De Cassavetes à Nolan, de Polanski à Spike Lee, on révise nos classiques avant de découvrir le superbe polar rétro (et cinéphile) d’Edward Norton.
Chinatown (Roman Polanski, 1974)
Difficile aujourd’hui de réaliser un néo-noir sans se référer, d’une manière ou d’une autre, au chef-d’œuvre de Roman Polanski. Edward Norton, lui, ne tourne pas autour du pot : Chinatown est clairement dans son viseur, et Lionel Essrog, son personnage de détective souffrant du syndrome de La Tourette, un héritier direct de J.J. Gittes. Mais il y a plus ici qu’un simple hommage au néo-classicisme hollywoodien : une volonté assez radicale de mêler le romantisme à un grand geste politique, qui dissèquerait les magouilles immobilières du New York fifties pour mieux raconter l’Amérique viciée des années 2010. En interview, Norton explique : « Polanski montre que tout ce qui fonde l’Amérique triomphante et ensoleillée est en réalité issu du vol, provient du crime ou de la corruption ». Et il fait la même chose dans son film.
Live by Night (Ben Affleck, 2017)
Un acteur un peu lassé de jouer la comédie qui veut surtout être considéré comme un réalisateur – mais qui s’offre au passage un super rôle. L’adaptation d’un bon polar (Dennis Lehane d’un côté, Jonathan Lethem de l’autre). Une oscillation constante, à l’image, entre postmodernité et classicisme. Une envie manifeste de dialoguer avec les maîtres, John Huston et Raoul Walsh en tête. Et un même studio (Warner) dont le nom ravive à lui seul toute une tradition de privés en feutre mou et de traquenards en costard. De Ben Affleck à Edward Norton, de Live by Night à Brooklyn Affairs, beaucoup de points communs. Et un même combat pour une certaine idée du cinéma américain.
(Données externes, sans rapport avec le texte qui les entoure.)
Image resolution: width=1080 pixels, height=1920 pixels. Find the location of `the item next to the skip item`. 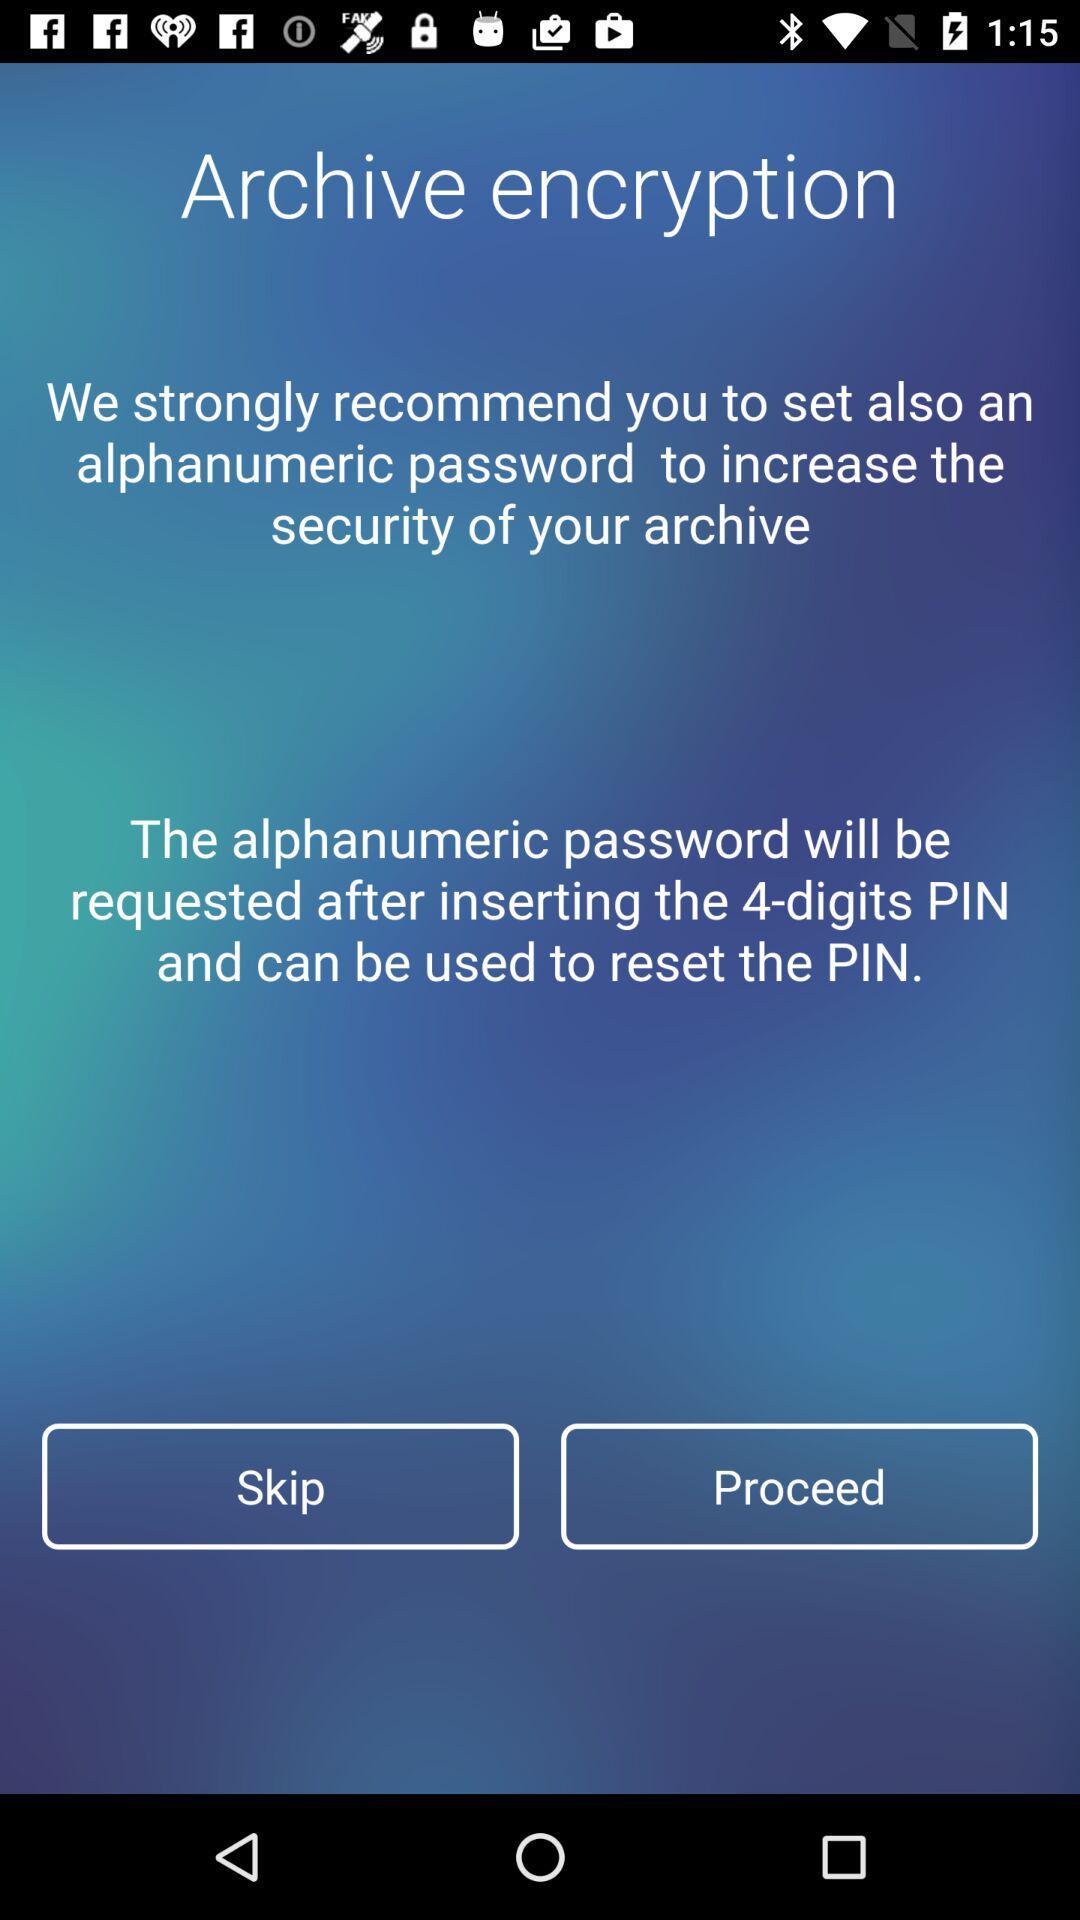

the item next to the skip item is located at coordinates (798, 1486).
Shadows (John Cassavetes, 1958)
Quel rapport entre le film fondateur du cinéma indépendant new-yorkais et le néo-polar rutilant ouvragé par Edward Norton ? Pas grand-chose stylistiquement parlant, mais l’essentiel en arrière-plan : la ville de New York et, surtout, la partition jazz qui donne au film sa vibration. Brooklyn Affairs n’aurait pas la même énergie sans les décharges de be-bop furibardes qui le rythment et traduisent le chaos mental de l’enquêteur joué par Edward Norton. Au détour d’une scène dans un club de jazz fifties enfumé, on s’attendrait presque à croiser John Cassavetes, venu en repérages…
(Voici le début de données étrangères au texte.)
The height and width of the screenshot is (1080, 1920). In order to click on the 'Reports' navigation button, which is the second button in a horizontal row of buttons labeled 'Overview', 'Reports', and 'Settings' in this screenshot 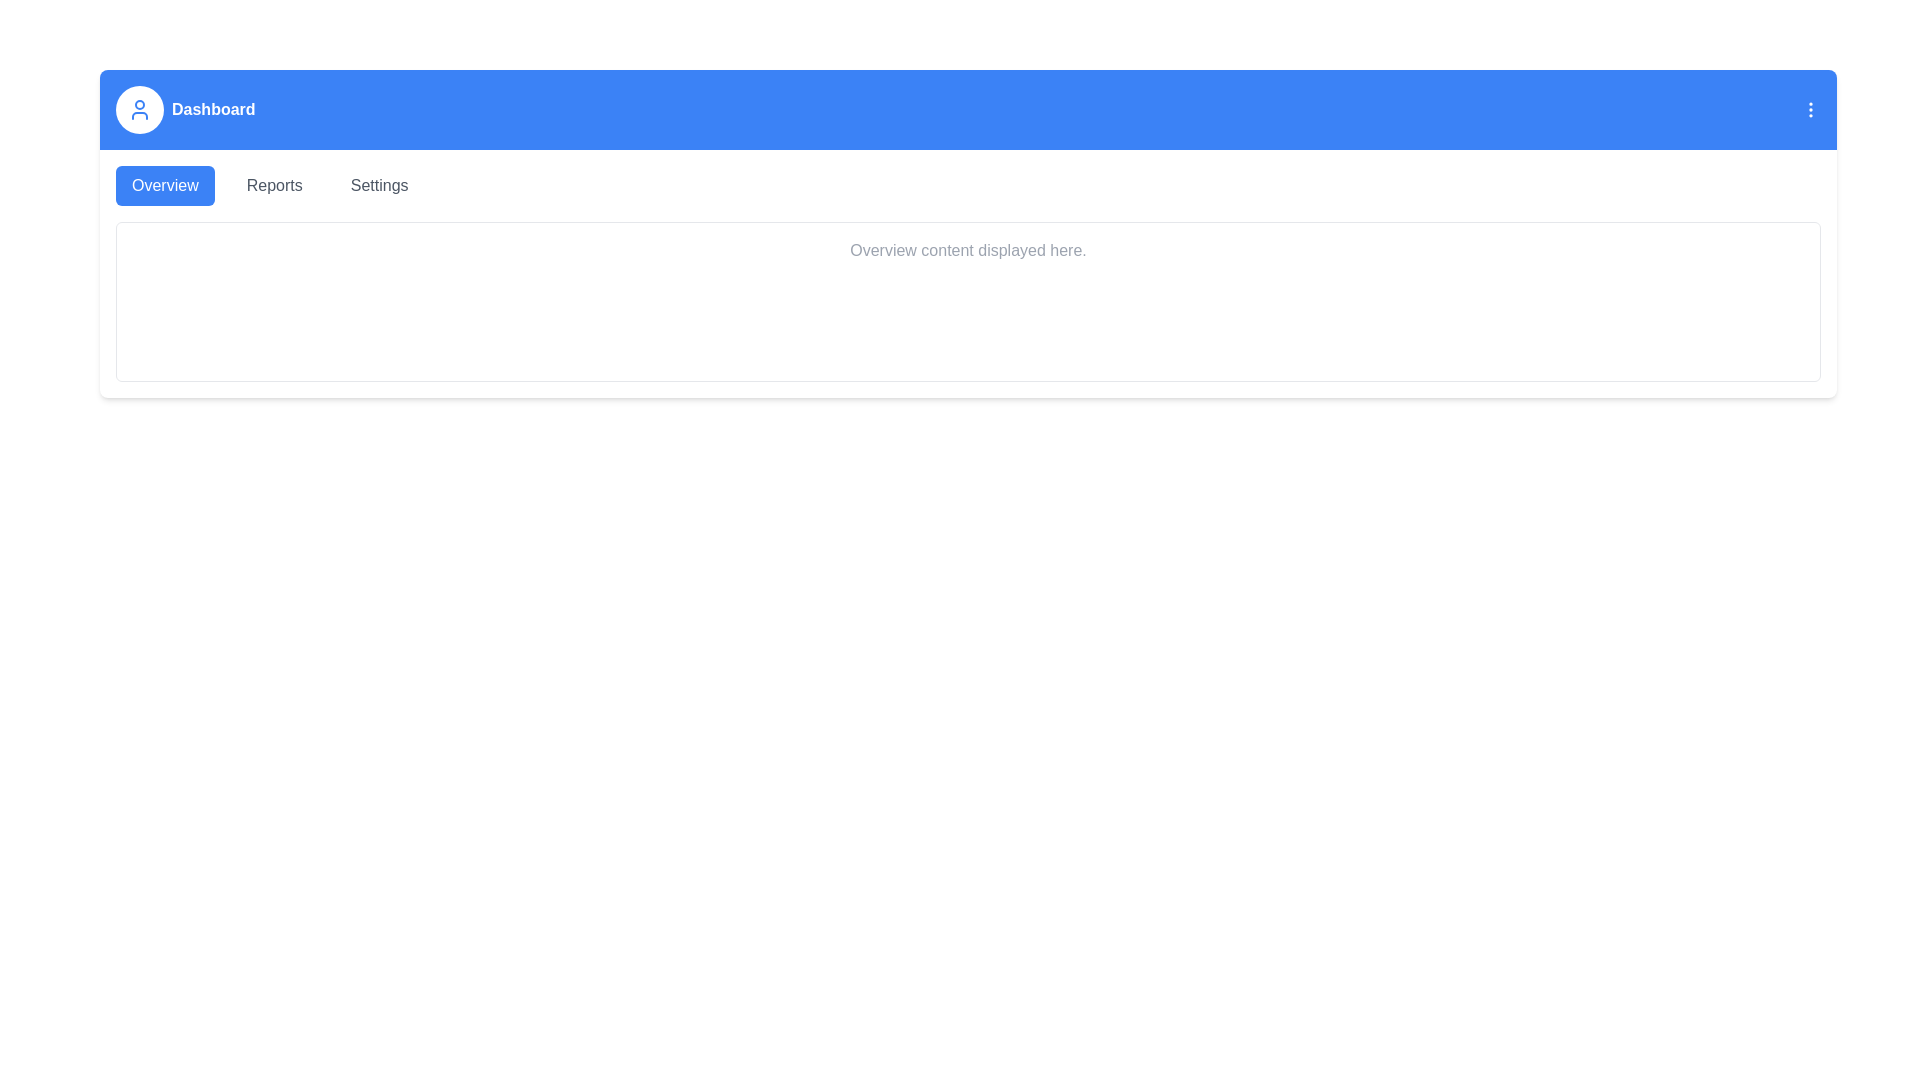, I will do `click(273, 185)`.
Memento (Christopher Nolan, 2000)
Dédale mental alambiqué ou enquête tortueuse autour d’un meurtre… C’est un peu la même chose pour Guy Pearce alias Leonard Shelby, détective en herbe amnésique. Et pour Christopher Nolan aussi qui balance cette œuvre malicieusement décousue, histoire de déconstruire la mythologie du Film noir et détrousser le genre mindfuck. Un peu comme si Usual Suspects avait copulé avec Jason Bourne. Le long-métrage antéchronologique de Nolan est à l’image de l’esprit chaotique de Lionel Essrog, héros de Brooklyn Affairs : éclaté, lancinant, nostalgique et enchevêtré comme si un mille-pattes fou avait tricoté la tapisserie de Bayeux.
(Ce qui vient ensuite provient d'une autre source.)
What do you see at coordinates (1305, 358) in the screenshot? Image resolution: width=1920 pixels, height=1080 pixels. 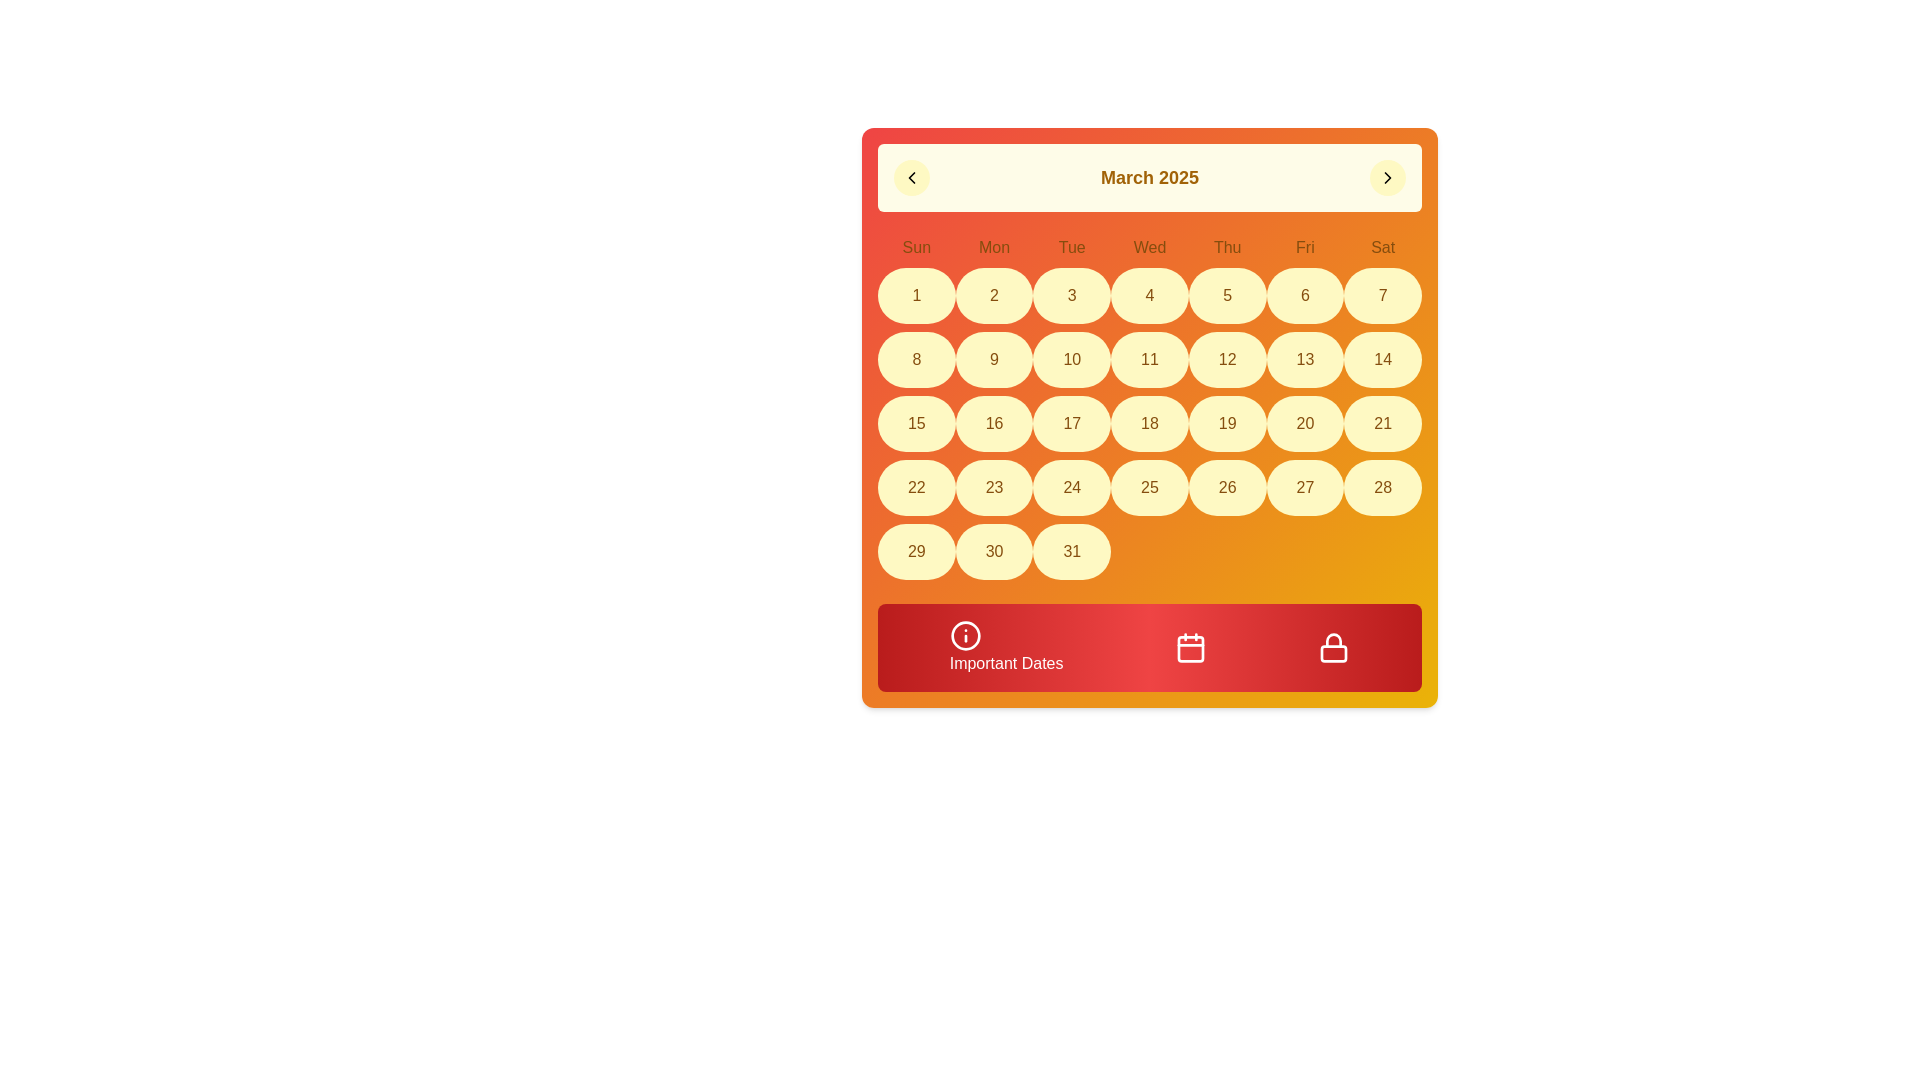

La 25ème heure (Spike Lee, 2002)
À première vue, pas grand-chose ne rapproche cette œuvre élégiaque post-11 septembre du Film noir so 50’s d’Edward Norton. Et pourtant : tournage speed, New-York crépusculaire, course contre la montre, fatalisme d’un héros fêlé… Edward Norton y interprète Monty Brogan, dealer balancé par un proche, savourant avec amertume sa dernière journée de liberté avant Sing Sing. Comme Lionel Essrog, le privé atteint de La Tourette de Brooklyn Affairs, le voyou balance un chapelet d’insultes dans l’une des scènes les plus mémorables devenant paradoxalement une lettre d’amour incroyable destinée à la Grosse Pomme. 5 minutes de monologue enragé et accessoirement le point d’orgue du meilleur film de Spike Lee.
Brooklyn Affairs sort en salles ce mercredi 4 décembre.